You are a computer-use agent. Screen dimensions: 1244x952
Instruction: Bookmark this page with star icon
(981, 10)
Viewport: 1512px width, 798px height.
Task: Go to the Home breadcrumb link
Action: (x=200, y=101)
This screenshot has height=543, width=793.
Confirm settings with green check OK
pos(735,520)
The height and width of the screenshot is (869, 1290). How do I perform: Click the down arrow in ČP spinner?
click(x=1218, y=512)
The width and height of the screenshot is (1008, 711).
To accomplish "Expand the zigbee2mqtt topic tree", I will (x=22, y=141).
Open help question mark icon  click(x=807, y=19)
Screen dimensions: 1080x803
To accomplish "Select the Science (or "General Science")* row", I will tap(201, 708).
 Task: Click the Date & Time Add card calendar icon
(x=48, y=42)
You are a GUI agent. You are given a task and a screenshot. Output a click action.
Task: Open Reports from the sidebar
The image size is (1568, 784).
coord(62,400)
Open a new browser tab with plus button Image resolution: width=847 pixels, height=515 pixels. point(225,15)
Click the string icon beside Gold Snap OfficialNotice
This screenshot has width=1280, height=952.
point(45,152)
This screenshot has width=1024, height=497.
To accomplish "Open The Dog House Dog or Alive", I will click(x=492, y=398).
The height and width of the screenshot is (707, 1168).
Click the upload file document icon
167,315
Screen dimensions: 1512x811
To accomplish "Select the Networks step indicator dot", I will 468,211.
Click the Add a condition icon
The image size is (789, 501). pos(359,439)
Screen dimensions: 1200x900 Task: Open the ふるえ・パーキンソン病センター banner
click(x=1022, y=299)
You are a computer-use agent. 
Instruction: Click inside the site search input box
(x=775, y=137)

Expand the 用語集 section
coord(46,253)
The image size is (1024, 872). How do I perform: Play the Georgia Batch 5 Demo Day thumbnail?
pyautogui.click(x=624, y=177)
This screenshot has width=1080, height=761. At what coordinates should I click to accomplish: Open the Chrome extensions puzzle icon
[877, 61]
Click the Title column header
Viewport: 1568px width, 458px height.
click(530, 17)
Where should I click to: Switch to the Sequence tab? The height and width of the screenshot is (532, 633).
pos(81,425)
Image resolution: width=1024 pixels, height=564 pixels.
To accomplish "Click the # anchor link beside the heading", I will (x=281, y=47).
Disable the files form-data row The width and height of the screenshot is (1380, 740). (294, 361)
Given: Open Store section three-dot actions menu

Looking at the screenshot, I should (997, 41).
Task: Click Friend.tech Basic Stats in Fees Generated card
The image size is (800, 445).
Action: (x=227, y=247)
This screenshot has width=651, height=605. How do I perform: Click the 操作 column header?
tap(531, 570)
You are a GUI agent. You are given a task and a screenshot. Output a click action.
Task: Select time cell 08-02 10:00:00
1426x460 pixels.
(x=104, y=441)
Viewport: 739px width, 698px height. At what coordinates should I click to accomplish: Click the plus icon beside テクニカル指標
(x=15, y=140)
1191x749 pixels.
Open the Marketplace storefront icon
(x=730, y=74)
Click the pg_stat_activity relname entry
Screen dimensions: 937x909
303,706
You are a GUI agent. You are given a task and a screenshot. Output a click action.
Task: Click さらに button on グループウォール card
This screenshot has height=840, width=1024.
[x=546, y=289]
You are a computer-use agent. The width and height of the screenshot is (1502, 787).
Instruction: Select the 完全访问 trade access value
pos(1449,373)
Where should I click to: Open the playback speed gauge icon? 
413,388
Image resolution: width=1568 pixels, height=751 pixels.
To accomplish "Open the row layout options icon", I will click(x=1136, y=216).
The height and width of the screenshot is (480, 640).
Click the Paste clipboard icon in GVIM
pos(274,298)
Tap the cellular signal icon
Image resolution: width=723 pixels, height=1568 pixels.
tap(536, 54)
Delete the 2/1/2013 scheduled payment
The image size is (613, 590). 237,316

> Problem
Report each line in the data above that holds the word "button" by copying it.

> Answer box
Open a new browser tab with plus button Image resolution: width=847 pixels, height=515 pixels. point(225,15)
Task: Click さらに button on グループウォール card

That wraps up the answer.